Looking more broadly, Griessel is not sure that the cost of precautions going into the pandemic was beneficial to the wider population. “Going forward, I think we need to learn from the lessons of lockdown and its catastrophic impact on the economy and society, especially in respect of the accelerated rates of suicide, divorce and gender-based violence.”

Once continuity plans are in place, Griessel says businesses need to identify, train and support the people who are going to operate the plan, as well as conduct testing and reviews. “Employees are every business’ most important tool in managing crises. No artificial intelligence can manage crises, which often require personal and interactive inputs and processes.”

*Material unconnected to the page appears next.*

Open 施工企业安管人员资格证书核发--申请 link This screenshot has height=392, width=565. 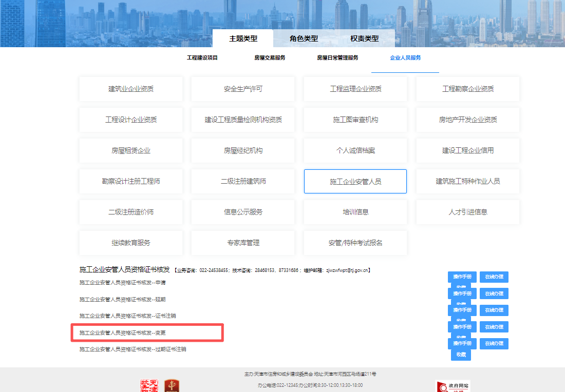pyautogui.click(x=122, y=283)
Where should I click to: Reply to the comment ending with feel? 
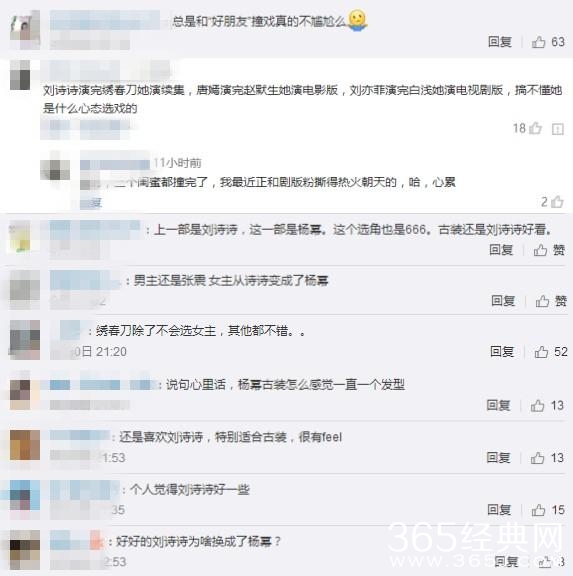498,458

Going forward, property owners who own the cold chain distribution centres that power the country’s justin-time medical and food deliveries to commercial hubs need to consider national key point standards when they develop new builds. This is to be able to sustain an attack by the civil population. “Security and safety considerations need to supersede aesthetics,” notes Griessel.

“There is enough data for forecasting: by anticipating risks, the industry can look at innovative solutions for solving them. Solutions are only going to be achievable at scale.”

He says businesses need to ensure their emergency frameworks and business continuity planning is kept up to date. “COVID-19 was a long version of a crisis, which gave rise to multiple mini crises. This was compounded by abnormal environmental systems, for example, we had two 100-year events, drought and flooding took place in 2022, an anomaly for us.”

Business continuity planning has become the cost of doing business in higher risk emerging markets like South Africa. “Globally, there is an acceptance that you need to provide resourcing for a black swan event within an organisation. Instead of lip service to fire and emergency evacuations and pandemic readiness, people are taking them seriously. There is greater willingness to look at proactive risk management to be able to come out ahead,” adds Griessel.

He says more work needs to be done on identifying and forecasting risks across the sector. “There is enough data for forecasting: by anticipating risks, the industry can look at innovative solutions for solving them. Solutions are only going to be achievable at scale. One or two portfolios aren’t going to be able to do it by themselves.”

“We need to look at the impact of the pandemic on the likes of the South African Special Risk Insurance Association (Sasria) in terms of special risks and insurance costs. These are all costs that are already getting passed to the consumer. If we can’t put better solutions together to manage the risk, the costs will keep climbing and that will be detrimental to the economy.

Importantly, the pandemic has taught organisations that if they do not have some form of continuity planning and crisis management in place ahead of crises, it is almost impossible to put one together in the midst of one. This type of reactive response can triple or quadruple costs and render the business ineffective.